I’m thinking of a number between 0 and 63.

You can ask yes/no questions.

What’s your guaranteed winning strategy?

How Many Questions?

Start with \(n = 64\) possibilities (0 to 63).

After each question: \(n \to n/2\)

Questions needed: \(\log_2(64) = 6\)

Let’s Play!

I’m thinking of a number between 0 and 63.

You can ask yes/no questions.

Binary Search

The Problem

Given a sorted array and a target value, find the target’s index (or determine it’s not there).

0	1	2	3	4	5	6	7	8	9
2	5	8	12	16	23	38	56	72	91

Find target = 23.

Linear Search: The Naive Approach

def linear_search(arr, target):
    for i in range(len(arr)):
        if arr[i] == target:
            return i
    return -1

Worst case: \(\Theta(n)\)

Binary Search: The Clever Approach

def binary_search(arr, target):
    lo, hi = 0, len(arr) - 1
    while lo <= hi:
        mid = (lo + hi) // 2
        if arr[mid] == target:
            return mid
        elif arr[mid] < target:
            lo = mid + 1
        else:
            hi = mid - 1
    return -1

Worst case: \(\Theta(\log n)\)

Tracing Binary Search

0	1	2	3	4	5	6	7	8	9
2	5	8	12	16	23	38	56	72	91

Find target = 23:

lo=0, hi=9, mid=4 → arr[4]=16 < 23 → lo=5
lo=5, hi=9, mid=7 → arr[7]=56 > 23 → hi=6
lo=5, hi=6, mid=5 → arr[5]=23 ✓ → return 5

The 17-Year Bug

“I’ve assigned binary search in courses at Bell Labs and IBM… and I’ve studied their solutions… In the history of this exercise, only about ten percent of professional programmers have gotten the program right.”

— Jon Bentley, Programming Pearls (1986)

The first correct binary search was published in 1946.

The first bug-free implementation? 1962.

Proving Binary Search Correct

The Invariant

Invariant: If target is in arr, then target is in arr[lo:hi+1].

Equivalently: We haven’t excluded any index where target could be.

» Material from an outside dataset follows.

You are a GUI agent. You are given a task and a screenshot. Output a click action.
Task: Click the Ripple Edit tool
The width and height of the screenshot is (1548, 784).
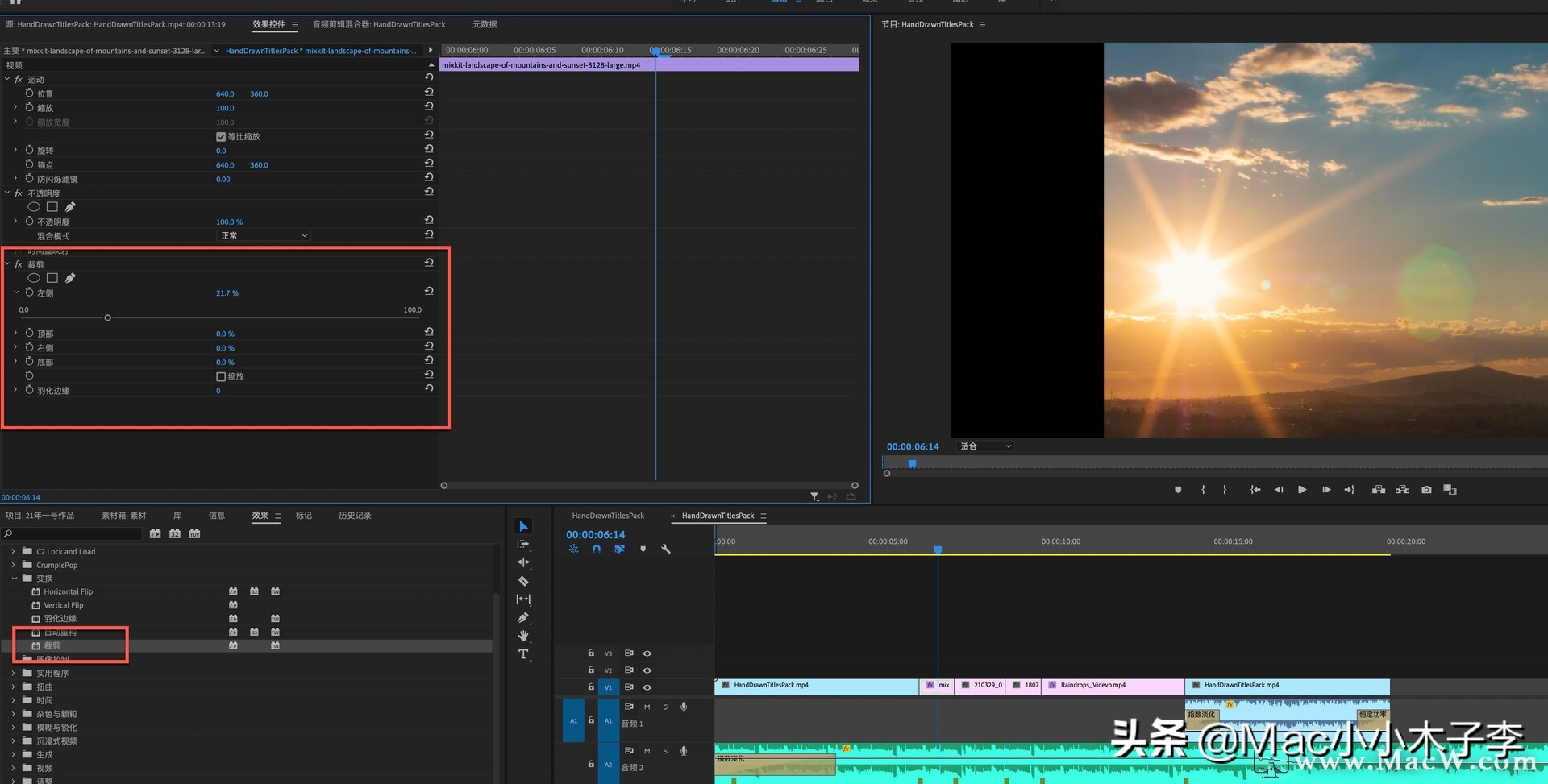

Base Case (Initialization)

Before the first iteration: lo = 0, hi = len(arr) - 1

arr[lo:hi+1] = arr[0:len(arr)] = entire array

If target is in arr, it’s in arr[lo:hi+1]. ✓

Key Fact: `mid` is Always Valid

Since lo <= hi (loop condition) and mid = (lo + hi) // 2:

\[\texttt{lo} \leq \texttt{mid} \leq \texttt{hi}\]

This means arr[mid] is always a valid access inside the loop.

Inductive Step: Case 1 (Found it)

arr[mid] == target → we return mid.

Since lo <= mid <= hi, we know mid is in the search range.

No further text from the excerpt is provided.